• **GIVEN EXERCISE**: Edit the items below by changing every "Where should I click to" to "Where do I click to", and write them out again with everything else left the same.

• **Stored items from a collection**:
-- BEGIN --
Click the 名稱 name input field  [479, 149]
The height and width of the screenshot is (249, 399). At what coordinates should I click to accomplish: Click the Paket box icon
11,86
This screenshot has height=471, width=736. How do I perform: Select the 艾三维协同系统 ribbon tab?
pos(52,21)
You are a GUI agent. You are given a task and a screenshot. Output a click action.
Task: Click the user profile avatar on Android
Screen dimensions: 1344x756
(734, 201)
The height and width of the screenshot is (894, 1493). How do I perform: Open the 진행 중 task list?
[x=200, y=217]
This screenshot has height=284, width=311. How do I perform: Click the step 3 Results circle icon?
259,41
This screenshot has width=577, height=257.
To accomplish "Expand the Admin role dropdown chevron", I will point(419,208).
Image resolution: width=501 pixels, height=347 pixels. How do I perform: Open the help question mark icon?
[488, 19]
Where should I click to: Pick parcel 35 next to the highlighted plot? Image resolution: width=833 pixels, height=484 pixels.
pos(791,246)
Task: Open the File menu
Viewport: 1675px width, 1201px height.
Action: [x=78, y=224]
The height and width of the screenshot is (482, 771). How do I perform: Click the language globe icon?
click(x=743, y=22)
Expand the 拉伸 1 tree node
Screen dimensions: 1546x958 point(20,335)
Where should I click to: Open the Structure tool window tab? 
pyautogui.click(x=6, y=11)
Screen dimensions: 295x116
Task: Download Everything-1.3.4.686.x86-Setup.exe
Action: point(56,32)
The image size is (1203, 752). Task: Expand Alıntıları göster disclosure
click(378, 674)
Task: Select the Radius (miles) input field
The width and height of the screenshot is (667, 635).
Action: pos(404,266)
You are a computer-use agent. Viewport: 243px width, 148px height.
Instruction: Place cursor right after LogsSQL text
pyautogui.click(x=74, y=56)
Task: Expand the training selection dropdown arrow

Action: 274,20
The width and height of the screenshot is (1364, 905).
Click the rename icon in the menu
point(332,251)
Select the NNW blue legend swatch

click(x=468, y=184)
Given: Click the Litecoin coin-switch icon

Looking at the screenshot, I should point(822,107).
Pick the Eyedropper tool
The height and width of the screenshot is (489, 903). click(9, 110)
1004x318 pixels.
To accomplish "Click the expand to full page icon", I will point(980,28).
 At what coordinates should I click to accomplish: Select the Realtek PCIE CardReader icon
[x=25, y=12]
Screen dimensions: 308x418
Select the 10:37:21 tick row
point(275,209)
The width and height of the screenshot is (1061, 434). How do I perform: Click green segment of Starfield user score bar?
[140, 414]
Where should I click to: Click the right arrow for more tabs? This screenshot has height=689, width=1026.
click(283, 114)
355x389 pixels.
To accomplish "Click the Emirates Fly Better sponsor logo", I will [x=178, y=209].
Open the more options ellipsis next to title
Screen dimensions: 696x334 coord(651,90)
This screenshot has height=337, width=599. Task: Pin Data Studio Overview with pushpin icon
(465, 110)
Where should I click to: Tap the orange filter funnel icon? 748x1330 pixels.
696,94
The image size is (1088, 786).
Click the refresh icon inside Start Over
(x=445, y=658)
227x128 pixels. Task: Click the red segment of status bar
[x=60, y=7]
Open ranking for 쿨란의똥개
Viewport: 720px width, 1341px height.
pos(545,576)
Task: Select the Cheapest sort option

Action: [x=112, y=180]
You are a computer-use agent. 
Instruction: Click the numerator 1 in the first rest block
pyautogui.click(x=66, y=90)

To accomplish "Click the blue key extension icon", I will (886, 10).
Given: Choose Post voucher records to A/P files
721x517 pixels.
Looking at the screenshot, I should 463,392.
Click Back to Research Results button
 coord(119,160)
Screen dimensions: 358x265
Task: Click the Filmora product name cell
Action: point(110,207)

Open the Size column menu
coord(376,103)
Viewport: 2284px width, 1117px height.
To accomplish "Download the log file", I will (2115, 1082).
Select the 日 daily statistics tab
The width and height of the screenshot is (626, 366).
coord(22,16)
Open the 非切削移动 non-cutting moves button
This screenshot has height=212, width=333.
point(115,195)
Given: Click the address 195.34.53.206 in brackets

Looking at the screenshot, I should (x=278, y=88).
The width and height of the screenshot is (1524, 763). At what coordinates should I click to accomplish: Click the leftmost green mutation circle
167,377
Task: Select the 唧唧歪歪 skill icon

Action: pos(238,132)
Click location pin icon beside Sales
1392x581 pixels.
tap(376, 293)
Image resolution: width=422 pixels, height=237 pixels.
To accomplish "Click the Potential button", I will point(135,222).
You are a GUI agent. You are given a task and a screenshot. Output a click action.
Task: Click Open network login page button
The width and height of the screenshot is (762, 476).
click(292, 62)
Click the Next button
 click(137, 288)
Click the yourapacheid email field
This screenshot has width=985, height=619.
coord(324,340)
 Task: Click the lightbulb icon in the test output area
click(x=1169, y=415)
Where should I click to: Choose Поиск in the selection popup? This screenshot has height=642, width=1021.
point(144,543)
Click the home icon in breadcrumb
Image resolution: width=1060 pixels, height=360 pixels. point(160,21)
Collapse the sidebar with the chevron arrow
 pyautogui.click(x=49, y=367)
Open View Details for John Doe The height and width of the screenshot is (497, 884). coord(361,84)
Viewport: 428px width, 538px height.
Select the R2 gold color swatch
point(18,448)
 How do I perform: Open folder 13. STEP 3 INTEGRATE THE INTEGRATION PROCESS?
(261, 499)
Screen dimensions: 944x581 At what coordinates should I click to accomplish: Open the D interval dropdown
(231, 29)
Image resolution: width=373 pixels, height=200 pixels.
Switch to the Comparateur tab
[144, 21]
-- END --
• **WRITTEN ANSWER**:
Click the 名稱 name input field  [479, 149]
The height and width of the screenshot is (249, 399). At what coordinates should I click to accomplish: Click the Paket box icon
11,86
This screenshot has height=471, width=736. How do I perform: Select the 艾三维协同系统 ribbon tab?
pos(52,21)
You are a GUI agent. You are given a task and a screenshot. Output a click action.
Task: Click the user profile avatar on Android
Screen dimensions: 1344x756
(734, 201)
The height and width of the screenshot is (894, 1493). How do I perform: Open the 진행 중 task list?
[x=200, y=217]
This screenshot has height=284, width=311. How do I perform: Click the step 3 Results circle icon?
259,41
This screenshot has width=577, height=257.
To accomplish "Expand the Admin role dropdown chevron", I will point(419,208).
Image resolution: width=501 pixels, height=347 pixels. How do I perform: Open the help question mark icon?
[488, 19]
Where do I click to: Pick parcel 35 next to the highlighted plot? Image resolution: width=833 pixels, height=484 pixels.
pos(791,246)
Task: Open the File menu
Viewport: 1675px width, 1201px height.
Action: [x=78, y=224]
The height and width of the screenshot is (482, 771). How do I perform: Click the language globe icon?
click(x=743, y=22)
Expand the 拉伸 1 tree node
Screen dimensions: 1546x958 point(20,335)
Where do I click to: Open the Structure tool window tab? 
pyautogui.click(x=6, y=11)
Screen dimensions: 295x116
Task: Download Everything-1.3.4.686.x86-Setup.exe
Action: point(56,32)
The image size is (1203, 752). Task: Expand Alıntıları göster disclosure
click(378, 674)
Task: Select the Radius (miles) input field
The width and height of the screenshot is (667, 635).
Action: pos(404,266)
You are a computer-use agent. Viewport: 243px width, 148px height.
Instruction: Place cursor right after LogsSQL text
pyautogui.click(x=74, y=56)
Task: Expand the training selection dropdown arrow

Action: 274,20
The width and height of the screenshot is (1364, 905).
Click the rename icon in the menu
point(332,251)
Select the NNW blue legend swatch

click(x=468, y=184)
Given: Click the Litecoin coin-switch icon

Looking at the screenshot, I should point(822,107).
Pick the Eyedropper tool
The height and width of the screenshot is (489, 903). click(9, 110)
1004x318 pixels.
To accomplish "Click the expand to full page icon", I will point(980,28).
 At what coordinates should I click to accomplish: Select the Realtek PCIE CardReader icon
[x=25, y=12]
Screen dimensions: 308x418
Select the 10:37:21 tick row
point(275,209)
The width and height of the screenshot is (1061, 434). How do I perform: Click green segment of Starfield user score bar?
[140, 414]
Where do I click to: Click the right arrow for more tabs? This screenshot has height=689, width=1026.
click(283, 114)
355x389 pixels.
To accomplish "Click the Emirates Fly Better sponsor logo", I will [x=178, y=209].
Open the more options ellipsis next to title
Screen dimensions: 696x334 coord(651,90)
This screenshot has height=337, width=599. Task: Pin Data Studio Overview with pushpin icon
(465, 110)
Where do I click to: Tap the orange filter funnel icon? 748x1330 pixels.
696,94
The image size is (1088, 786).
Click the refresh icon inside Start Over
(x=445, y=658)
227x128 pixels. Task: Click the red segment of status bar
[x=60, y=7]
Open ranking for 쿨란의똥개
Viewport: 720px width, 1341px height.
pos(545,576)
Task: Select the Cheapest sort option

Action: [x=112, y=180]
You are a computer-use agent. 
Instruction: Click the numerator 1 in the first rest block
pyautogui.click(x=66, y=90)

To accomplish "Click the blue key extension icon", I will (886, 10).
Given: Choose Post voucher records to A/P files
721x517 pixels.
Looking at the screenshot, I should 463,392.
Click Back to Research Results button
 coord(119,160)
Screen dimensions: 358x265
Task: Click the Filmora product name cell
Action: point(110,207)

Open the Size column menu
coord(376,103)
Viewport: 2284px width, 1117px height.
To accomplish "Download the log file", I will (2115, 1082).
Select the 日 daily statistics tab
The width and height of the screenshot is (626, 366).
coord(22,16)
Open the 非切削移动 non-cutting moves button
This screenshot has height=212, width=333.
point(115,195)
Given: Click the address 195.34.53.206 in brackets

Looking at the screenshot, I should (x=278, y=88).
The width and height of the screenshot is (1524, 763). At what coordinates should I click to accomplish: Click the leftmost green mutation circle
167,377
Task: Select the 唧唧歪歪 skill icon

Action: pos(238,132)
Click location pin icon beside Sales
1392x581 pixels.
tap(376, 293)
Image resolution: width=422 pixels, height=237 pixels.
To accomplish "Click the Potential button", I will point(135,222).
You are a GUI agent. You are given a task and a screenshot. Output a click action.
Task: Click Open network login page button
The width and height of the screenshot is (762, 476).
click(292, 62)
Click the Next button
 click(137, 288)
Click the yourapacheid email field
This screenshot has width=985, height=619.
coord(324,340)
 Task: Click the lightbulb icon in the test output area
click(x=1169, y=415)
Where do I click to: Choose Поиск in the selection popup? This screenshot has height=642, width=1021.
point(144,543)
Click the home icon in breadcrumb
Image resolution: width=1060 pixels, height=360 pixels. point(160,21)
Collapse the sidebar with the chevron arrow
 pyautogui.click(x=49, y=367)
Open View Details for John Doe The height and width of the screenshot is (497, 884). coord(361,84)
Viewport: 428px width, 538px height.
Select the R2 gold color swatch
point(18,448)
 How do I perform: Open folder 13. STEP 3 INTEGRATE THE INTEGRATION PROCESS?
(261, 499)
Screen dimensions: 944x581 At what coordinates should I click to accomplish: Open the D interval dropdown
(231, 29)
Image resolution: width=373 pixels, height=200 pixels.
Switch to the Comparateur tab
[144, 21]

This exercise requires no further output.